{-# LANGUAGE BangPatterns, InstanceSigs #-}
-- | The optimal (shortest) binary code of a value in a domain of
-- uniform probability is simply the binary expansion of the index of
-- the value in that space. The optimal code of two such values is the
-- index of the pair in the cartesian product of both domains, and so on
-- for any number of values. This package defines a type `Value` with a
-- `Monoid` instance that performs this sort of composition. The only
-- difference with typical [arithmetic
-- coding](https://en.wikipedia.org/wiki/Arithmetic_coding) on a
-- rational number code is that for each operation, we operate on the
-- whole code with infinite precision. For a codec with finite
-- precision, see the
-- [Variety.Bounded](https://hackage-content.haskell.org/package/variety/docs/Codec-Arithmetic-Variety-Bounded.html)
-- module.
module Codec.Arithmetic.Variety
  ( -- * Value-base Interface

    encode
  , codeLen
  , decode
  , encode1
  , codeLen1
  , decode1

  -- * Value Type

  , Value(..)
  , mkValue
  , toBitVec
  , compose
  , maxValue
  ) where

import Codec.Arithmetic.Variety.BitVec (BitVec, bitVec)
import qualified Codec.Arithmetic.Variety.BitVec as BV

err :: String -> a
err = error . ("Variety." ++)

-- | Encode a series of value-base pairs into a single bit vector. A
-- base must be at least equal to @1@ and the associated value must
-- exist in the range @[0..base-1]@.
encode :: [(Integer,Integer)] -> BitVec
encode = toBitVec . mconcat . fmap (uncurry mkValue)

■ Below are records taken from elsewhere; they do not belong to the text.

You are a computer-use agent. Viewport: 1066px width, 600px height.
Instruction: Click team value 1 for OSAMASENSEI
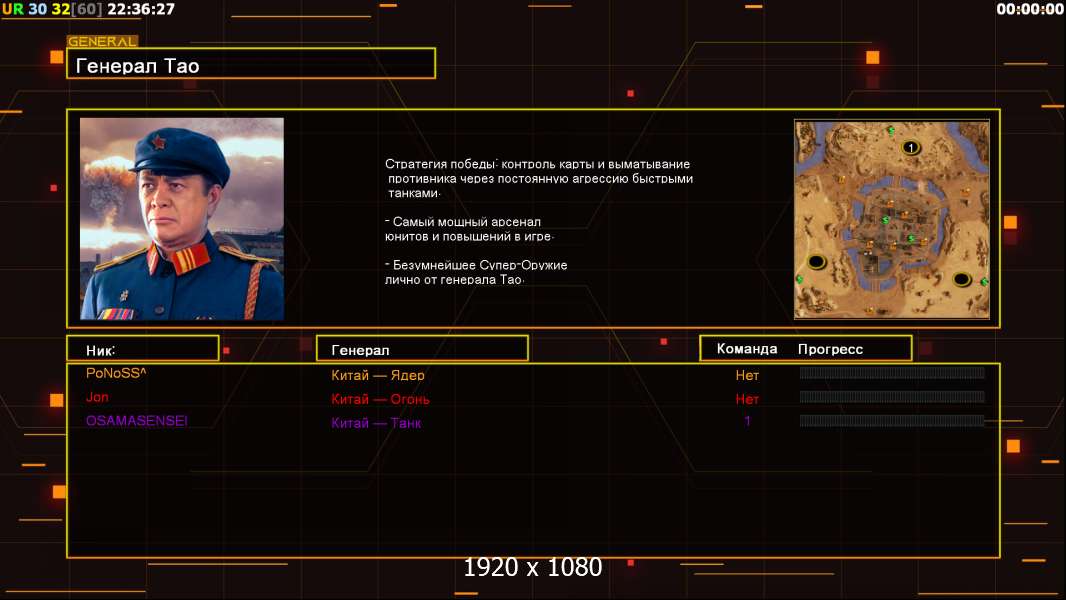tap(747, 421)
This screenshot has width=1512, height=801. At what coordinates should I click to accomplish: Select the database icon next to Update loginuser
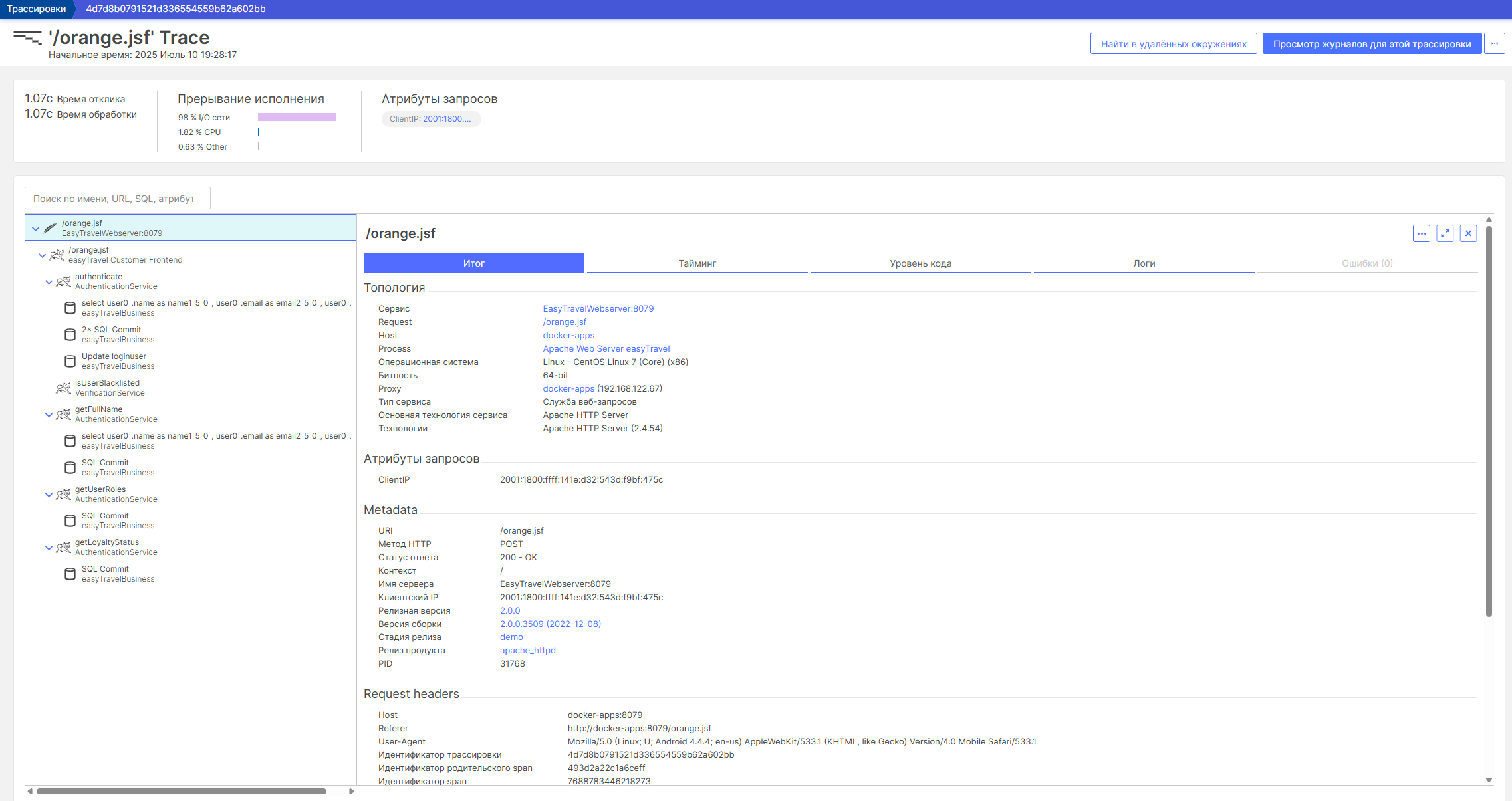coord(70,361)
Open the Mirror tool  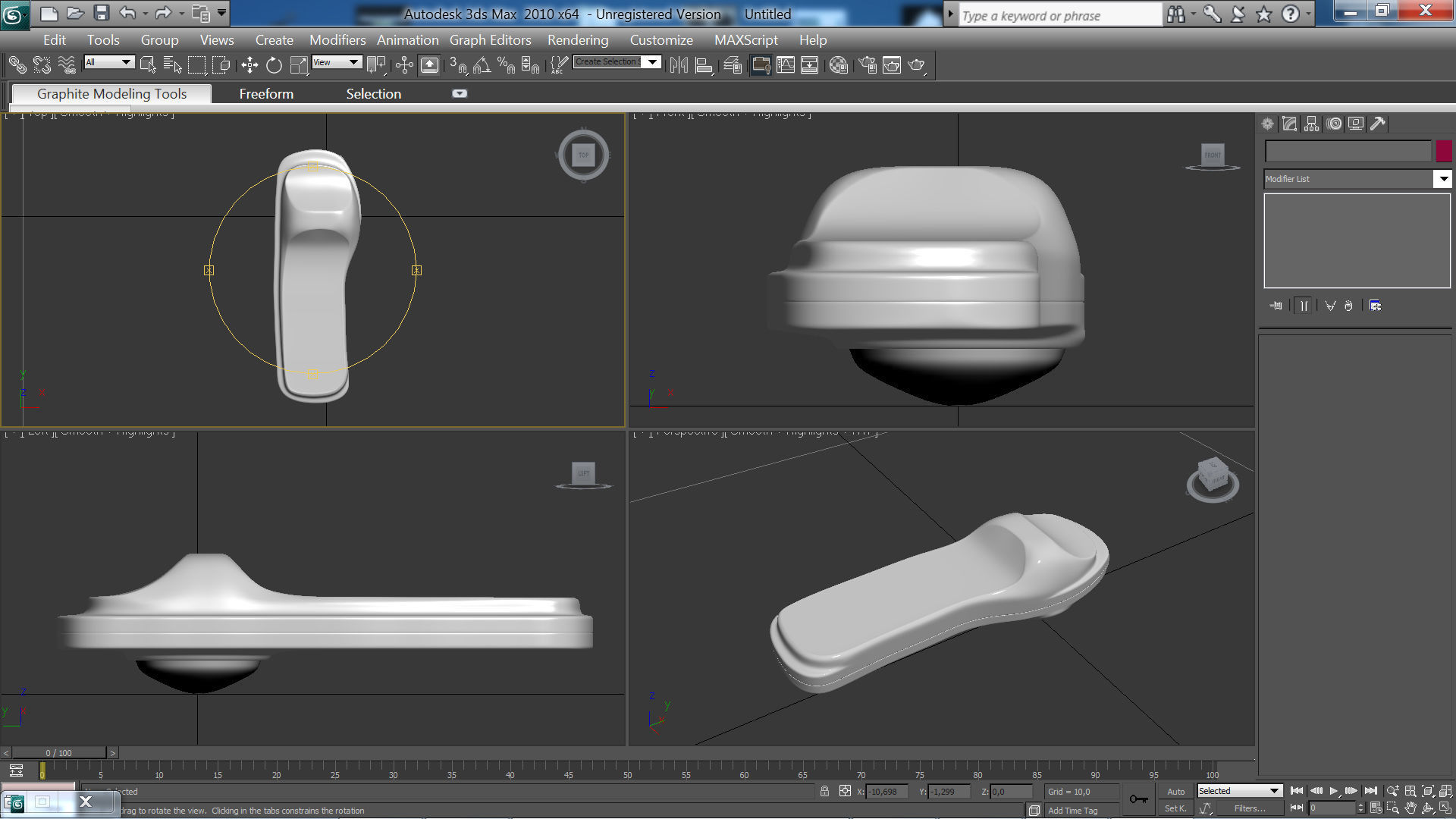679,64
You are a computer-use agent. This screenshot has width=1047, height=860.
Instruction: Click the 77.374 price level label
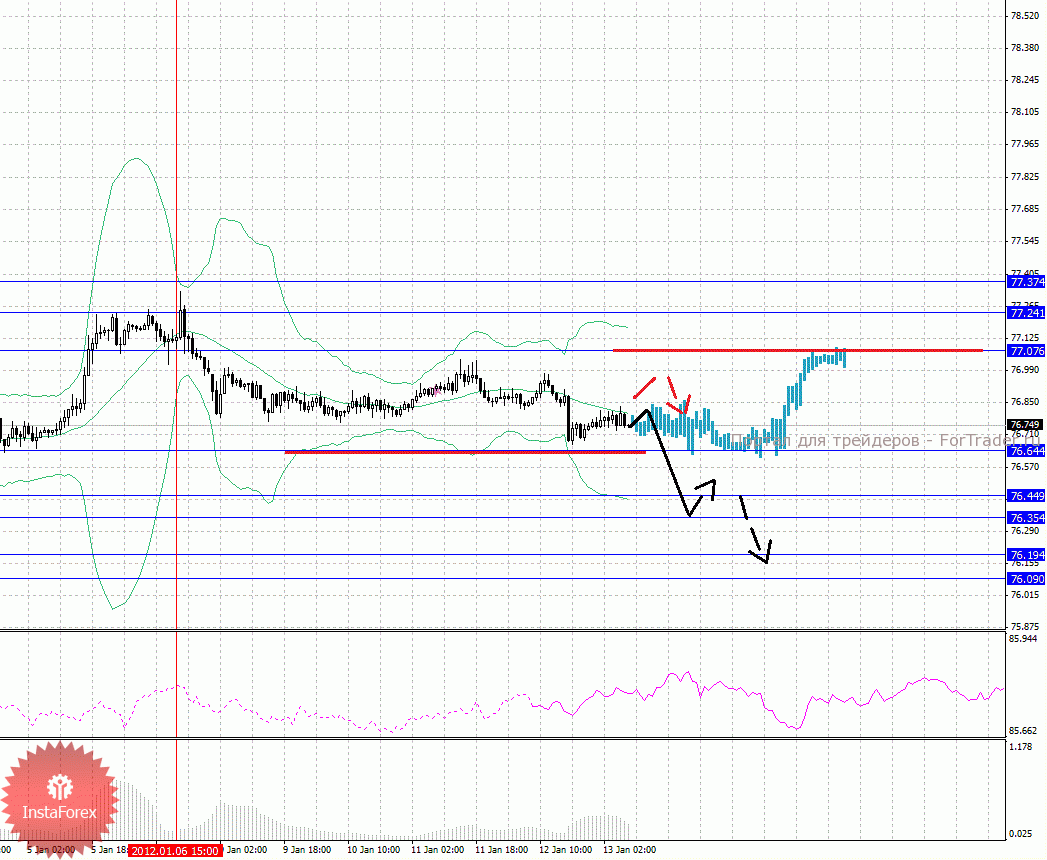click(1026, 283)
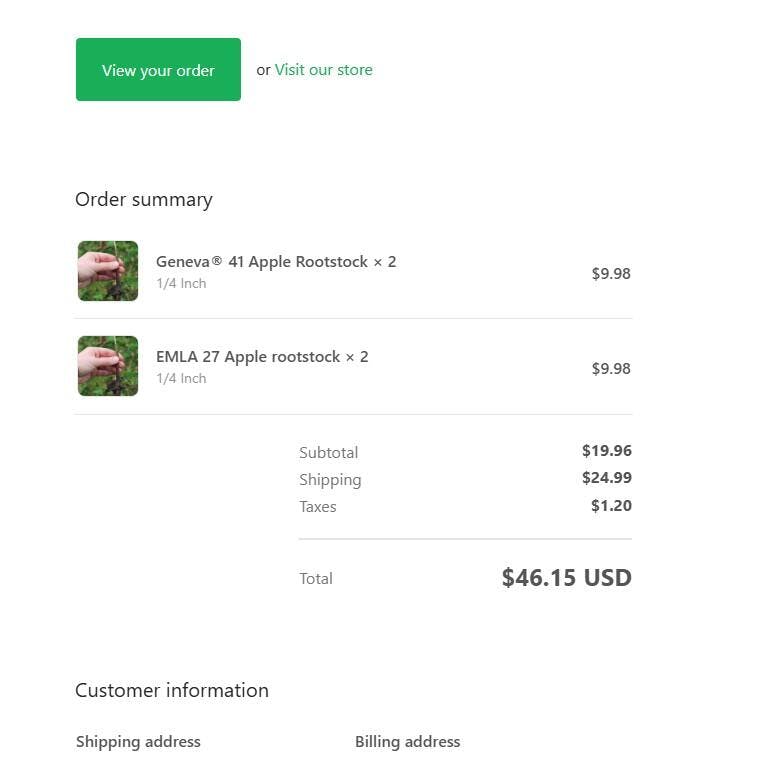
Task: Click the EMLA 27 Apple rootstock product name
Action: pos(262,357)
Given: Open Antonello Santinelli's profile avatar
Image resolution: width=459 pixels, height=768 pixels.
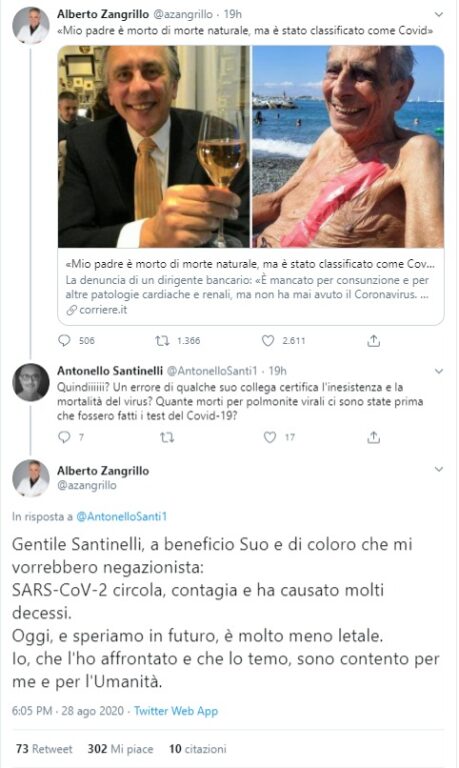Looking at the screenshot, I should 31,383.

-- | Return the length of the code of a sequence of values in the given
-- list of bases in bits.
codeLen :: [Integer] -> Int
codeLen = codeLen1 . product

-- | Try to decode the head of a bit vector given the same series of
-- bases that was used to encode. If successful, returns the decoded
-- values and the remainder of the `BitVec` with the values' code
-- removed. Returns @Nothing@ if the bit vector doesn't contain enough
-- bits to specify values for each given base.
decode :: [Integer] -> BitVec -> Maybe ([Integer], BitVec)
decode bases bv = case init $ scanr (*) 1 bases of -- last is 1
  [] -> Just ([], bv)
  (base:ns) | BV.length bv0 < len -> Nothing
            | otherwise -> Just ( go (BV.toInteger bv0) ns
                                , bv1 )
    where
      len = codeLen1 base -- base == product bases
      (bv0,bv1) = BV.splitAt len bv
  where
    go i [] = [i]
    go i2 (n1:ns) = i0 : go i1 ns
      where (i0,i1) = quotRem i2 n1

-- | Consider a positive integer as a bit vector, given its base. The
-- base is only required to determine the number of leading 0s.
encode1 :: Integer -> Integer -> BitVec
encode1 = toBitVec .: mkValue

-- | Return the length of the code of a single value in the given base
-- in bits.
codeLen1 :: Integer -> Int
codeLen1 n | n < 1 = err "codeLen: base must be positive and non-zero"
           | otherwise = BV.bitLen $ n - 1

-- | Recover the value from a bit vector.
decode1 :: Integer -> BitVec -> Maybe (Integer, BitVec)
decode1 base bv | BV.length bv0 < len = Nothing
                | otherwise = Just (BV.toInteger bv0, bv1)
  where
    len = codeLen1 base
    (bv0,bv1) = BV.splitAt len bv

----------------
-- VALUE TYPE --
----------------

-- | A value with its base, or the number of possible values that could
-- be (i.e. radix, or
-- [variety](https://en.wikipedia.org/wiki/Variety_(cybernetics\))). The
-- value is like an index and ranges from [0..base-1] while the base is
-- a cardinality is always positive and non-zero.
newtype Value = Value {
  -- | Recover the value and the base as @Integer@s
  fromValue :: (Integer, Integer)
} deriving (Eq,Show,Read)

-- | Construct from a value and a base. Throws an error if either is
-- negative or if the value is not strictly less than the base.
mkValue :: Integer -> Integer -> Value
mkValue i n | 0 <= i && i < n = Value (i,n)
            | otherwise = err $ "mkValue: out of bounds: " ++ show (i,n)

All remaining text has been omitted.